Return, copied in full, every line of the items below that contains the string "thumbnail", treating case as significant.

Entries for locating text and elements:
-*-*-
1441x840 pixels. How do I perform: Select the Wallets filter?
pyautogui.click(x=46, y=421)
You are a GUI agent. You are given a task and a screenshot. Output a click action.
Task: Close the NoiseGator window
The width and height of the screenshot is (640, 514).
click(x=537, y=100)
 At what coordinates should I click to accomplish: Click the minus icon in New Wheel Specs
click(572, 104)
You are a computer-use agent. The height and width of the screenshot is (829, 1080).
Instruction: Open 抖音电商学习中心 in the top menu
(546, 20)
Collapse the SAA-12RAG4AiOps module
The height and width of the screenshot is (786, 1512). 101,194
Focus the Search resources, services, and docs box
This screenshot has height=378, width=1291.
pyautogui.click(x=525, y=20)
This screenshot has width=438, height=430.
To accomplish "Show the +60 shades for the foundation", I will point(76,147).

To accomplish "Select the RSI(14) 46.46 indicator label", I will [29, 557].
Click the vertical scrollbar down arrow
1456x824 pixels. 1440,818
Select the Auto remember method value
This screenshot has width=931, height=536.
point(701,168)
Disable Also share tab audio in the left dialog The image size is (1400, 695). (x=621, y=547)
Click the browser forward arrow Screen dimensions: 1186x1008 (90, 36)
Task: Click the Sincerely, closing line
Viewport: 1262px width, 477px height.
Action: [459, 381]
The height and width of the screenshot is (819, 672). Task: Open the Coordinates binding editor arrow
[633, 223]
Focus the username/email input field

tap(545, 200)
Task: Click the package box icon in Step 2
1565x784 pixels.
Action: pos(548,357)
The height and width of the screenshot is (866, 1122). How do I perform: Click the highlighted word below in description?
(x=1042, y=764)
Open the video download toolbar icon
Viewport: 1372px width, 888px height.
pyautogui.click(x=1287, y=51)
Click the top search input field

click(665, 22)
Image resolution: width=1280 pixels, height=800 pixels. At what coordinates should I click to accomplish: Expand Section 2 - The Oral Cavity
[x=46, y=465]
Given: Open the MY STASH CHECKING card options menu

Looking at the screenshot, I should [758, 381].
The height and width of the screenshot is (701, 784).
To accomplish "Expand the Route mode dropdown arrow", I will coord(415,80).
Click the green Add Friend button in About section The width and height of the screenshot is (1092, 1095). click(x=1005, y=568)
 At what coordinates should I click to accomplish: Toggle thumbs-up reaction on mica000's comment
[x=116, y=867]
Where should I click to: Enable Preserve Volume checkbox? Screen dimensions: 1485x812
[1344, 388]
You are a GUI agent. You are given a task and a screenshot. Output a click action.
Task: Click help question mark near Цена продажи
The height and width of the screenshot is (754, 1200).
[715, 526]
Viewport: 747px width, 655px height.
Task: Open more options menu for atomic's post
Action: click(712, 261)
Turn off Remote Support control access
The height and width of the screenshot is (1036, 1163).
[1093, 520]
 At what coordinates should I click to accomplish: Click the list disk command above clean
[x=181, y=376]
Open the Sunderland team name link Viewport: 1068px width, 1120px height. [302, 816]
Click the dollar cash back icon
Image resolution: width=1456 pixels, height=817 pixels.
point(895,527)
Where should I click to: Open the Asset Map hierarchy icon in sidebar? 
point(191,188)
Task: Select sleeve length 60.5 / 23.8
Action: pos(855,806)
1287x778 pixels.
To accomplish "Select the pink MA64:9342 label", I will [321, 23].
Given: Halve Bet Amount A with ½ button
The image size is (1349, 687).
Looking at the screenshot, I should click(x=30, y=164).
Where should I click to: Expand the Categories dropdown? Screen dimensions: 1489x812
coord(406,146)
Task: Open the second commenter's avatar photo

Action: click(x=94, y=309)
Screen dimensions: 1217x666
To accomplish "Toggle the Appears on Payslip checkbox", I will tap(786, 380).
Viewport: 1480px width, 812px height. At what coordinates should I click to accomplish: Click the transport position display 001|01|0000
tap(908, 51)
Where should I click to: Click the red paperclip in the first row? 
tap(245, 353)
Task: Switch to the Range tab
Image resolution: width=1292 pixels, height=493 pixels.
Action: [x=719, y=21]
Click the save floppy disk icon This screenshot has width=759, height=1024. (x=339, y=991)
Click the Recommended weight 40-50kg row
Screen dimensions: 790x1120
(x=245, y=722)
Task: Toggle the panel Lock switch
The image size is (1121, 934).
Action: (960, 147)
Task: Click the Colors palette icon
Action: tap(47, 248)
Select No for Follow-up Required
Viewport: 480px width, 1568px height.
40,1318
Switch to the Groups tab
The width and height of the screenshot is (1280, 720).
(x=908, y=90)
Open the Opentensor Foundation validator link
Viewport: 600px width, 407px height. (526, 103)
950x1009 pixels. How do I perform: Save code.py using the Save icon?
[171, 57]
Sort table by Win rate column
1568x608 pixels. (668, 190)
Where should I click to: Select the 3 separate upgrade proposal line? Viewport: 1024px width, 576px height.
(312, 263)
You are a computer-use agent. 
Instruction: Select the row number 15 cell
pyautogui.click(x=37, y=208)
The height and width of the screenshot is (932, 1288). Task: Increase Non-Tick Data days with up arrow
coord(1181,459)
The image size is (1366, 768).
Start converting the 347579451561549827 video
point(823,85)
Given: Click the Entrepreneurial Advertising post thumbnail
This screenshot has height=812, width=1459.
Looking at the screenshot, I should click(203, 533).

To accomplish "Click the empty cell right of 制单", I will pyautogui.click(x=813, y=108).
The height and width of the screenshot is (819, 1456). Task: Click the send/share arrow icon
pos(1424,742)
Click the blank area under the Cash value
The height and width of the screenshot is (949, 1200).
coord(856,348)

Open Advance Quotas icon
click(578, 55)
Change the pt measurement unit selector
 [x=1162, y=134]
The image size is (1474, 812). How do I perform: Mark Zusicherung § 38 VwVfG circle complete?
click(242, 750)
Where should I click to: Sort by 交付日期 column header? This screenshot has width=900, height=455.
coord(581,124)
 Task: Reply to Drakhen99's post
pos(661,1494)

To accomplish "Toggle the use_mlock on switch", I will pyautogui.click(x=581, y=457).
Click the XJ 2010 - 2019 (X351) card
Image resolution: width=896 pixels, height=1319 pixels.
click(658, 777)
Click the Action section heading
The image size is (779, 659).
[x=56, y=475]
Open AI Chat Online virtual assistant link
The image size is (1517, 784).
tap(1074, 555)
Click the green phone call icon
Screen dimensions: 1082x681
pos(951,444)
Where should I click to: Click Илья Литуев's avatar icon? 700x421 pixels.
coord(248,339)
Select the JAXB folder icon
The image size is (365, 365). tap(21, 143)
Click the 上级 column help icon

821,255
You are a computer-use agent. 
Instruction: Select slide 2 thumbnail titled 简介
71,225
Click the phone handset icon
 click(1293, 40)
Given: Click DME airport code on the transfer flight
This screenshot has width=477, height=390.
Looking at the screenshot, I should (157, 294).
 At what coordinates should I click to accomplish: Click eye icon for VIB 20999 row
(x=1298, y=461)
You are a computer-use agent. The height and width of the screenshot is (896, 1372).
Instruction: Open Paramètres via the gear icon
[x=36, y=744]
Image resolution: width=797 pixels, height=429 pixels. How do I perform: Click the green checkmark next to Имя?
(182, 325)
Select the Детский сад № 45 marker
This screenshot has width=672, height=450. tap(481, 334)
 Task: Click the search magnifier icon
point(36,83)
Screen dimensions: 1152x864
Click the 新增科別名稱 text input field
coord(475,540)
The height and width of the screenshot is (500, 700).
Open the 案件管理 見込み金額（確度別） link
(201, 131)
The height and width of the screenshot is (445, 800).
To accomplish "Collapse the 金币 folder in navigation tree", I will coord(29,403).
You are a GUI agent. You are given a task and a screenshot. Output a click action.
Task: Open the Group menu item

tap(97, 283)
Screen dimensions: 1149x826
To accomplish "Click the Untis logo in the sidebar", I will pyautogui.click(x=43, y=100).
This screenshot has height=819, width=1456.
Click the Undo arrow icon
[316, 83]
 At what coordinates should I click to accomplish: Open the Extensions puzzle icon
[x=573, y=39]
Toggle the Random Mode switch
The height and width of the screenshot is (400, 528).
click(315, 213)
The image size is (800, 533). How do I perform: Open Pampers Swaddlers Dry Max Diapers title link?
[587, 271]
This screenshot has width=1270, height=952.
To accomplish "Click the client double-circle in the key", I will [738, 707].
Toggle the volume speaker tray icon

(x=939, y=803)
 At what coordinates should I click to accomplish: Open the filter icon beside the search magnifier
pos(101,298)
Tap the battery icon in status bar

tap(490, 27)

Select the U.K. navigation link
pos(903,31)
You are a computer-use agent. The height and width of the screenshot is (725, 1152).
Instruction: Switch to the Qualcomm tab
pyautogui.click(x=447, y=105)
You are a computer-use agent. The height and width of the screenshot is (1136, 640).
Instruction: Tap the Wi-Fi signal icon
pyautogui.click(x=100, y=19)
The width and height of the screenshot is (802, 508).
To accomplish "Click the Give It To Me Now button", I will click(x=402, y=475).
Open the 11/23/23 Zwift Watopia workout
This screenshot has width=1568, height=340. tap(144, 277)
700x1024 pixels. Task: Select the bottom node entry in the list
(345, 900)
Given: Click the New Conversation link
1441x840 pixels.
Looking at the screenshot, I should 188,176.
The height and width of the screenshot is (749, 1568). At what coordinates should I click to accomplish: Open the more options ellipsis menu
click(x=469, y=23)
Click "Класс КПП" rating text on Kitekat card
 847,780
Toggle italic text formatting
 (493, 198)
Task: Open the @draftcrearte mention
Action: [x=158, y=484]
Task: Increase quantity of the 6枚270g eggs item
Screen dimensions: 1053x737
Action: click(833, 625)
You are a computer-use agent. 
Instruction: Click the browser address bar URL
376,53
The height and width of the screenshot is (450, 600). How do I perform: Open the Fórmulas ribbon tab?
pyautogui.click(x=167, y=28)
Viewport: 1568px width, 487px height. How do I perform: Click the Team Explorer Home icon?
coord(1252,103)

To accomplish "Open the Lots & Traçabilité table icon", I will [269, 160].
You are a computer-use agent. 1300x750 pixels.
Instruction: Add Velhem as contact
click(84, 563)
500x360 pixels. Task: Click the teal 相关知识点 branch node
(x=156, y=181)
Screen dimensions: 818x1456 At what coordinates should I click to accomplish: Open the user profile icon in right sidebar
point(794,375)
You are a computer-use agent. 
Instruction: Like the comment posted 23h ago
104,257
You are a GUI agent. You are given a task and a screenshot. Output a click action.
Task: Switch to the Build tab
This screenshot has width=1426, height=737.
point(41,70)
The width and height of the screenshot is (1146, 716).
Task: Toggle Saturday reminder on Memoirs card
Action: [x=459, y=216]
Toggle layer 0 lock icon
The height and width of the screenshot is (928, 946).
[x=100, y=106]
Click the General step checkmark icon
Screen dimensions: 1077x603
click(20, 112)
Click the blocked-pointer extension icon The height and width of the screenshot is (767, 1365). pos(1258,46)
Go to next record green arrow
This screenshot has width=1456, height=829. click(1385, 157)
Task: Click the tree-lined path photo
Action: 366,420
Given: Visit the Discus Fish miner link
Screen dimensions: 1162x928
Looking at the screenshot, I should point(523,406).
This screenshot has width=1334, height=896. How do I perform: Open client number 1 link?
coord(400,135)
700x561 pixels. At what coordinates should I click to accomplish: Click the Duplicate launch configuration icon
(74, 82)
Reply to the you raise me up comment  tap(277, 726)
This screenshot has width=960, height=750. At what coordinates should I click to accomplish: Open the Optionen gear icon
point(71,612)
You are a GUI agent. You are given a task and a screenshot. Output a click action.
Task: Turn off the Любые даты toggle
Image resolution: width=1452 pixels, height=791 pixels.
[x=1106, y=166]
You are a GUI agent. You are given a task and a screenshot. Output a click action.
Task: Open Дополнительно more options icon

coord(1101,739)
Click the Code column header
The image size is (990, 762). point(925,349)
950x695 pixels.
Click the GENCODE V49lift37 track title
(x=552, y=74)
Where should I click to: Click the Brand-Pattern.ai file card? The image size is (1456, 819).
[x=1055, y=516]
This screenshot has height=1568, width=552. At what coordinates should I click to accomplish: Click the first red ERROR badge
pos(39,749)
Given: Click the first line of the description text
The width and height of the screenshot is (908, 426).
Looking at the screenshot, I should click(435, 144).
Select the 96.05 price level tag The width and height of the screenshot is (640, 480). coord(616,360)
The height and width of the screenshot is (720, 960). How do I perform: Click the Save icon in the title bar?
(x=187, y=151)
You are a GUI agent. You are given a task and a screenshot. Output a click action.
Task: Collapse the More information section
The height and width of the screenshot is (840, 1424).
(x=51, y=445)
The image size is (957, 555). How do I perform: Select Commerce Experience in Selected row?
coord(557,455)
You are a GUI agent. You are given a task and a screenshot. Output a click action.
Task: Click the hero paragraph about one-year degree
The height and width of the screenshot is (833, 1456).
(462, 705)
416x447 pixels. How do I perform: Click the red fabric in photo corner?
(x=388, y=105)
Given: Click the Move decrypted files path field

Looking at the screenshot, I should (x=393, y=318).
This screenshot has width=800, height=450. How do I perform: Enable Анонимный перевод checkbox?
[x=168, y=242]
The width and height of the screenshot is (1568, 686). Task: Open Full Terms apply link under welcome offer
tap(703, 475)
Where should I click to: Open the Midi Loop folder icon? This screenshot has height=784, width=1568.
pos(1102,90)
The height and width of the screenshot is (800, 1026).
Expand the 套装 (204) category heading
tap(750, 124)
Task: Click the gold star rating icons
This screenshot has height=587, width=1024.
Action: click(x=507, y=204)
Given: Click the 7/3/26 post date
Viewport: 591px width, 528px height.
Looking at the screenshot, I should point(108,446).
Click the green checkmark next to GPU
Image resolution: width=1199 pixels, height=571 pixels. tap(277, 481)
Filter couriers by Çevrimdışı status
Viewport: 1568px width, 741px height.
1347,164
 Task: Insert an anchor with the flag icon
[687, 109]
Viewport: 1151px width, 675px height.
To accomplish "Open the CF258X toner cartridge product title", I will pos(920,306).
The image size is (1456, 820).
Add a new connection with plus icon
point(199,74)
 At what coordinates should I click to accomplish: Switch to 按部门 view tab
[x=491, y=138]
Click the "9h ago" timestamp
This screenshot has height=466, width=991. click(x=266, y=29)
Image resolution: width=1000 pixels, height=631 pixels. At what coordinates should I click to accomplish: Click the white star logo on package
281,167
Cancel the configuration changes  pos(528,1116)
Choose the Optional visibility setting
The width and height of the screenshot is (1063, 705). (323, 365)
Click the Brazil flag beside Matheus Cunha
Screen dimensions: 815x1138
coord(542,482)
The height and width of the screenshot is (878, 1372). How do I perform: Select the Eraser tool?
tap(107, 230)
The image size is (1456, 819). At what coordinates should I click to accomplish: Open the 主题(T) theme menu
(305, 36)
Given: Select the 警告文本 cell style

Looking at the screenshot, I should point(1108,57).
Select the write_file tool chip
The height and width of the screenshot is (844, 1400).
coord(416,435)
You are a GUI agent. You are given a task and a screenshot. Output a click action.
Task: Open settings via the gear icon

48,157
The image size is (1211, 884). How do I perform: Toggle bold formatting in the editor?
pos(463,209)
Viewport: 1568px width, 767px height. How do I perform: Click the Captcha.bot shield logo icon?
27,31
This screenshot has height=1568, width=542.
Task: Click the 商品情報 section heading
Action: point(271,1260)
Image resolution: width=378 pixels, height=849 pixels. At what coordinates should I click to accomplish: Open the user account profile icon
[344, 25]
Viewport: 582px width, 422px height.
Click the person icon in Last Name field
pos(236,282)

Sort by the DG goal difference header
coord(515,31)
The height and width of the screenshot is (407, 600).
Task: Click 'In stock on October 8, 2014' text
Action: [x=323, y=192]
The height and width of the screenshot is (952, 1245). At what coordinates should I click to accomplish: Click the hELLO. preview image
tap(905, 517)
-*-*-
RESULT OF THE TASK >>
Given: Click the Entrepreneurial Advertising post thumbnail
Instruction: Select slide 2 thumbnail titled 简介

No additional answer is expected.